Salvatore Consolo, preside del liceo classico di Varese
(Foto by Varese Press)

«Il sistema delle graduatorie non garantisce la scelta della qualità del servizio da offrire agli studenti». A parlare è Salvatore Consolo, preside del liceo classico.

«Essere primi in graduatoria - dice - non sempre significa essere più bravi di chi segue. Ci vorrebbe maggior autonomia attribuita alle scuole nella scelta del personale, anche supplente, e questo soprattutto se si vuole che il dirigente renda conto del servizio offerto, in una logica di “accountability”. In conclusione: il sistema avrebbe bisogno di alcuni correttivi migliorativi, da mettere a punto con la finalità di migliorare la qualità dei servizi offerti».

Anche il provveditore Claudio Merletti auspica che sia rivisto il sistema delle graduatorie, magari dando più potere di scelta agli istituti scolastici. Ma se fossero i presidi a dover selezionare i docenti, come farebbero? «Logicamente prima guarderei il curriculum, poi farei un colloquio orale. Sicuramente chiedere all’aspirante docente perché ha scelto di fare l’insegnante. La risposta mi farebbe capire le motivazioni che stanno dietro alla professione» continua Consolo.

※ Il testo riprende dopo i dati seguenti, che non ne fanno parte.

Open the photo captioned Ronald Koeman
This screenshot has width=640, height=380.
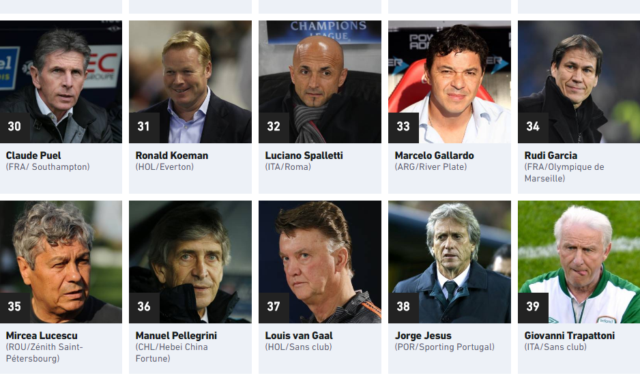pos(190,81)

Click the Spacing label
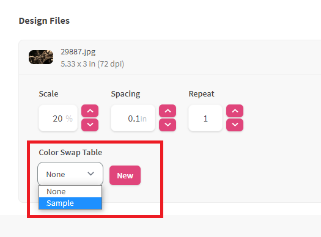click(x=125, y=94)
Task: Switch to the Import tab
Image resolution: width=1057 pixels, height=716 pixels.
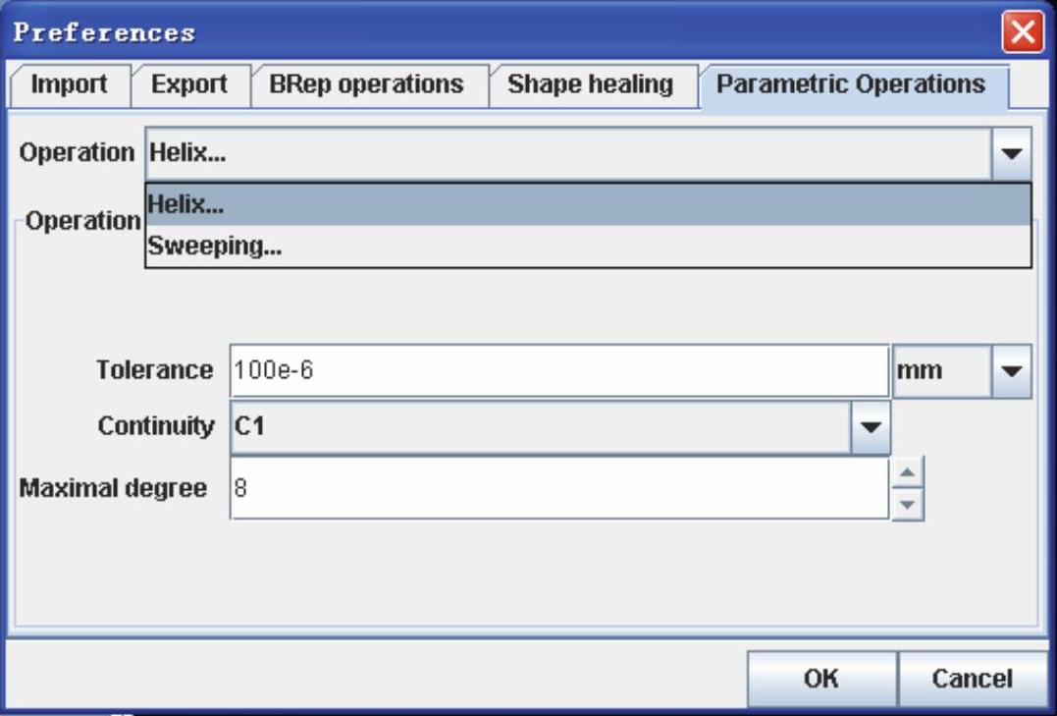Action: click(x=69, y=85)
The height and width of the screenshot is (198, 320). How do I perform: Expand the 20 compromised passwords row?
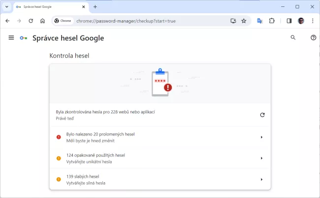[261, 137]
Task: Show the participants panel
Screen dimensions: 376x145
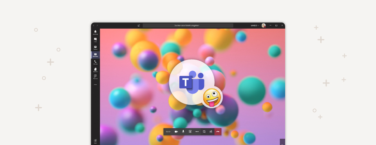Action: click(211, 132)
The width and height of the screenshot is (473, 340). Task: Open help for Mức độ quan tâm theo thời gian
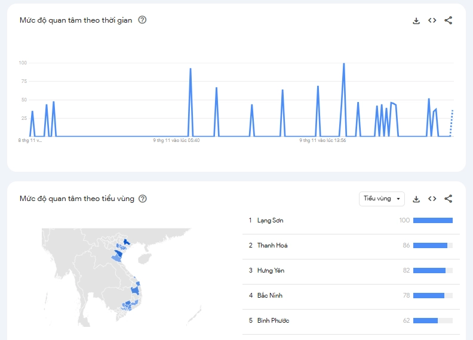point(142,20)
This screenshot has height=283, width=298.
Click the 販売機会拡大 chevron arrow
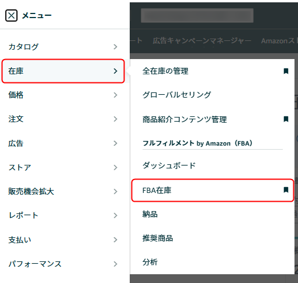point(116,191)
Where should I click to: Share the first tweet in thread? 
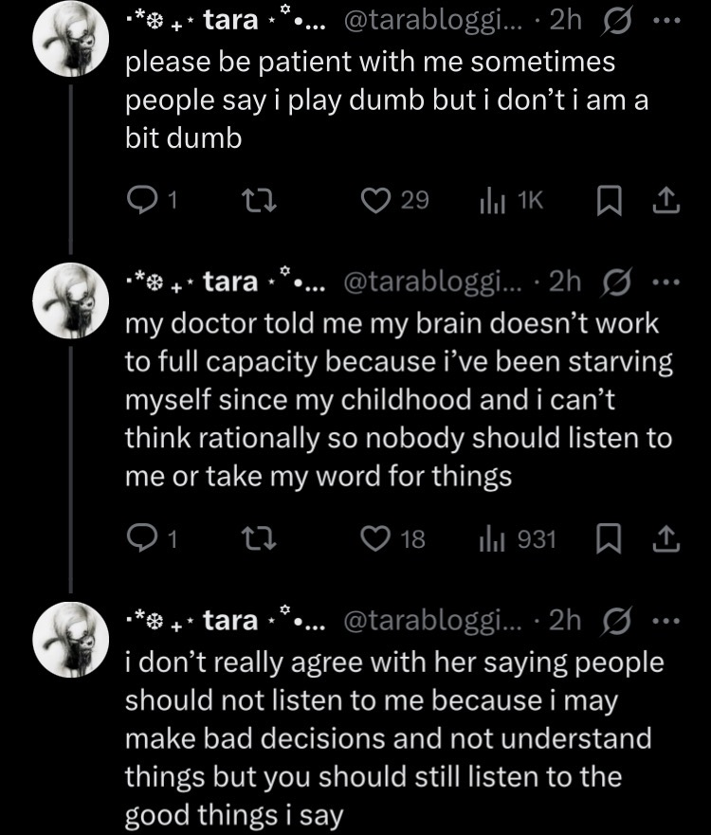click(x=666, y=201)
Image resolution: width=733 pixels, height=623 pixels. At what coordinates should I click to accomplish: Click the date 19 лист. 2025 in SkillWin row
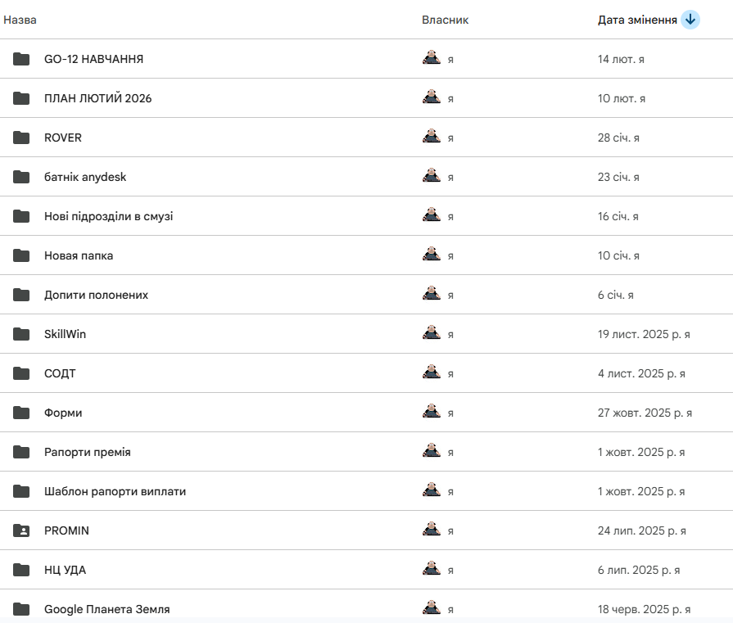(x=643, y=334)
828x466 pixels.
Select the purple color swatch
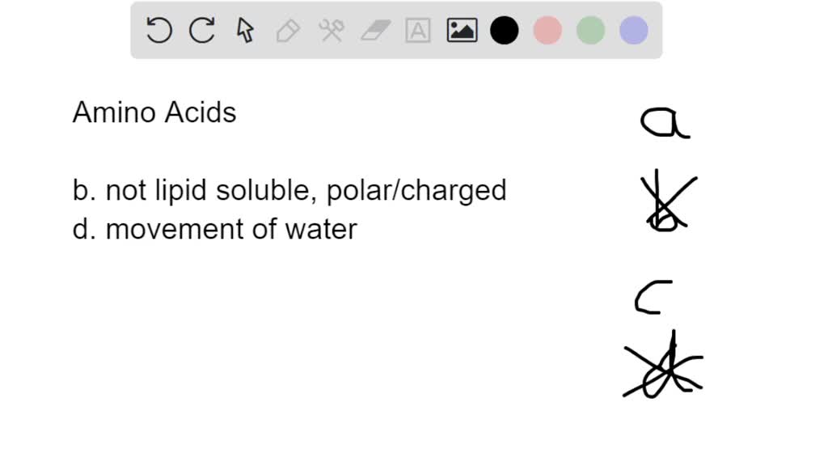coord(633,30)
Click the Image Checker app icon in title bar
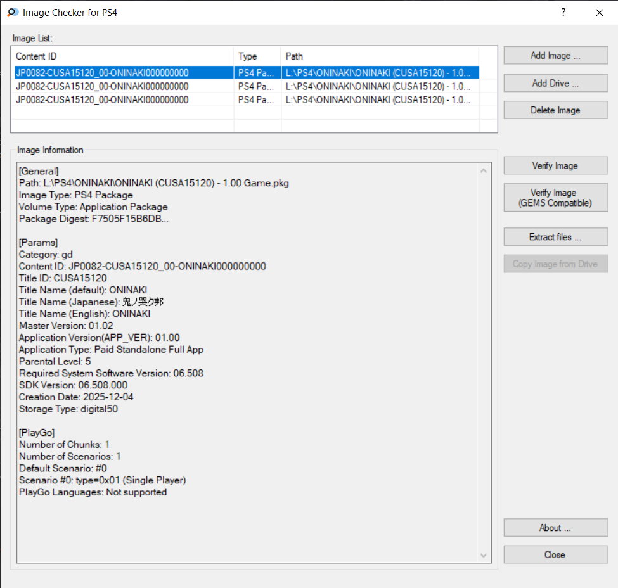This screenshot has width=618, height=588. pos(12,13)
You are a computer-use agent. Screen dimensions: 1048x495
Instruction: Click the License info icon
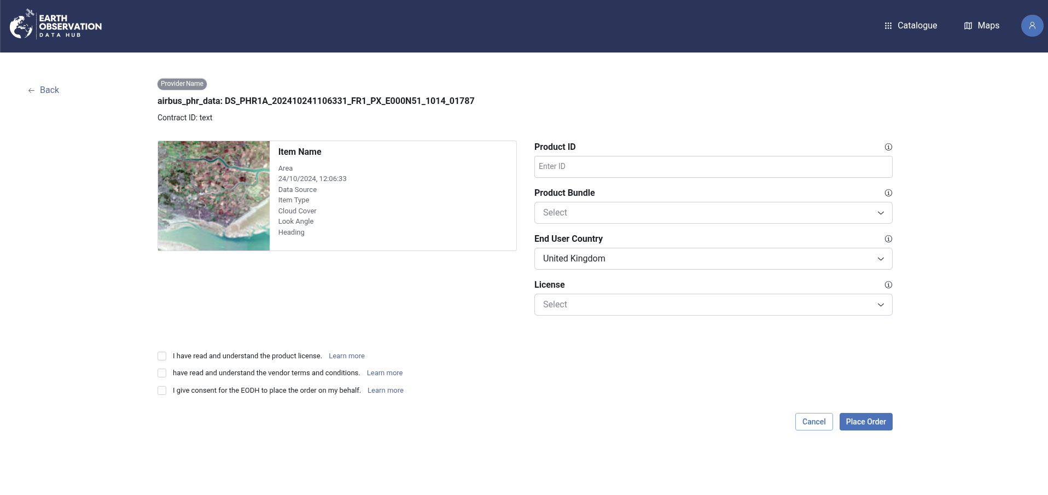pos(888,285)
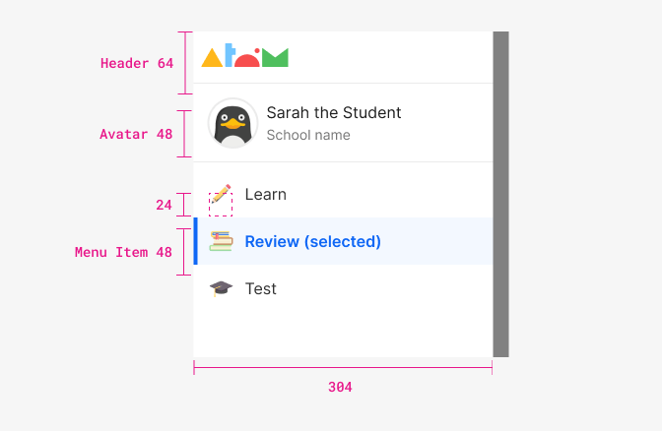Click the graduation cap Test icon
Image resolution: width=662 pixels, height=431 pixels.
pyautogui.click(x=222, y=288)
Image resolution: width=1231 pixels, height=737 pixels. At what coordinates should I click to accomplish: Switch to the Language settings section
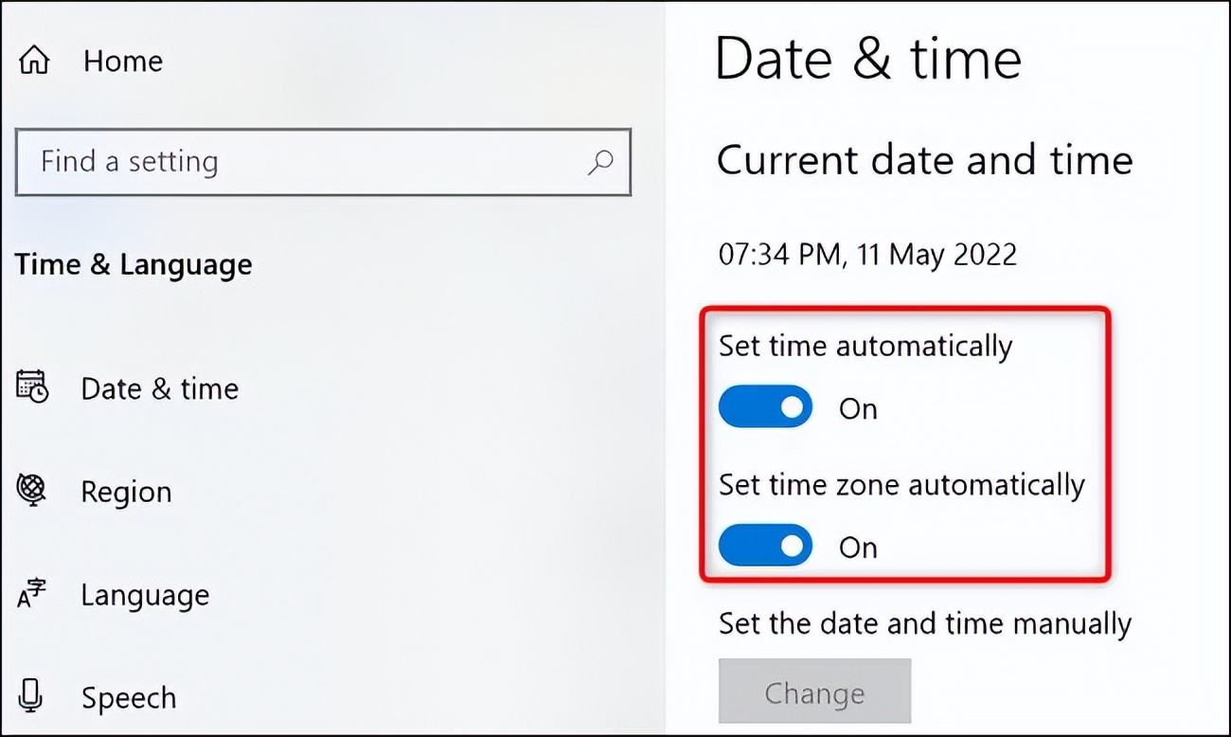coord(145,594)
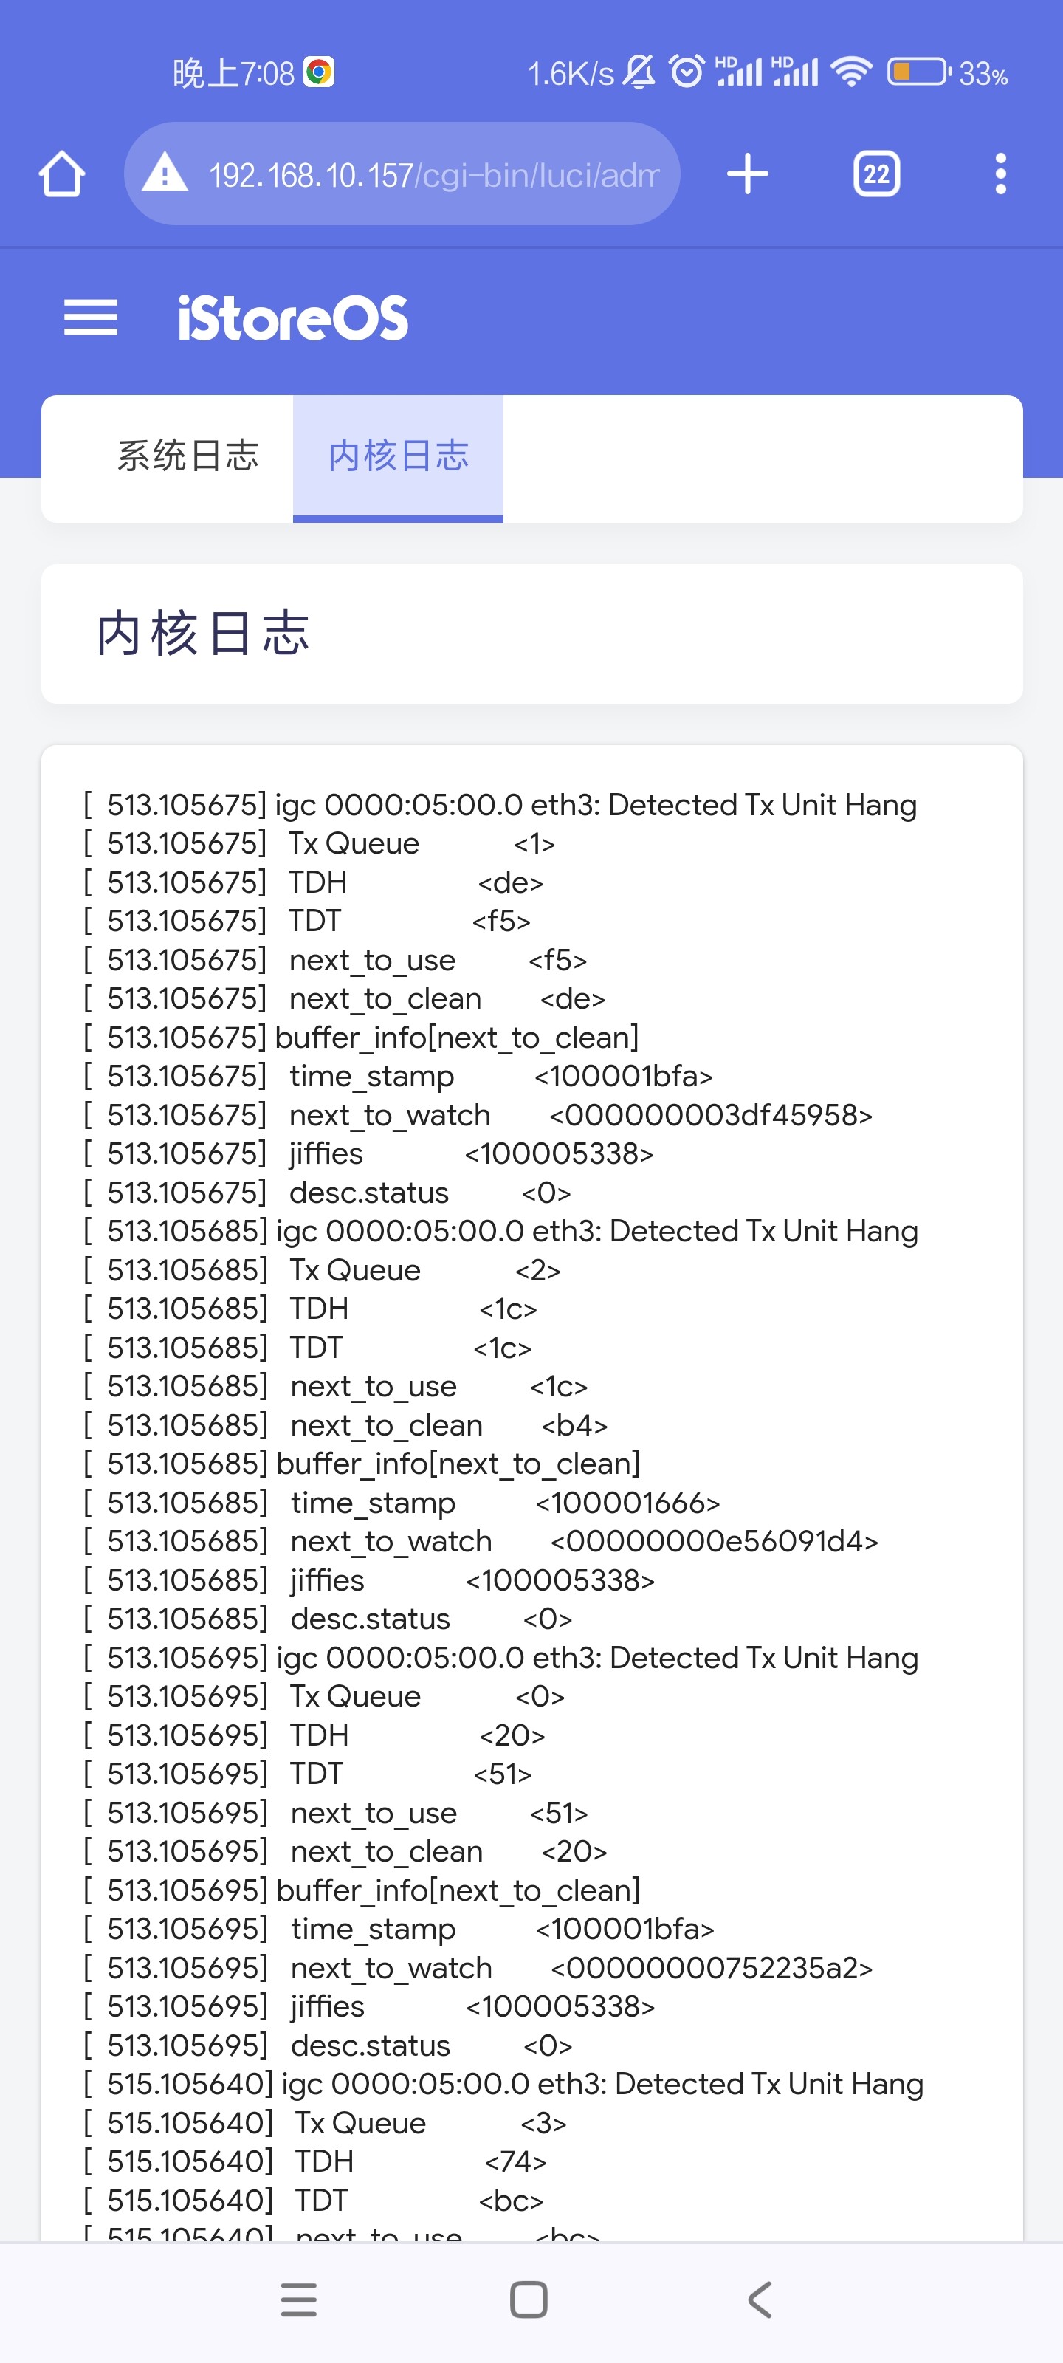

«Io metterei il professore alla prova, facendogli tenere una lezione di fronte a una classe. Nei sistemi di reclutamento attuali manca totalmente questa parte pratica – dice Elena Vaj, preside dell’Isis Newton – Mi piacerebbe vedere come l’insegnante si muove: c’è chi è troppo amicale, chi troppo severo. Non è facile stabilire la corretta relazione. Ognuno deve mettersi in gioco con il proprio carattere. Sarebbe interessante anche capire come l’insegnante intende impostare una lezione».

«Io chiederei all’insegnante cosa pensa di fare per motivare allo studio una classe svogliata - dice Giovanni Ballarini, preside dei licei Manzoni - Quando gli studenti sono bravi e diligenti tutti i professori sono bravi. Più difficile portare al miglioramento una classe che non vuole applicarsi». Di certo gli aspiranti professori ne vedrebbero delle belle, ma le scuole crescerebbero in competitività e qualità.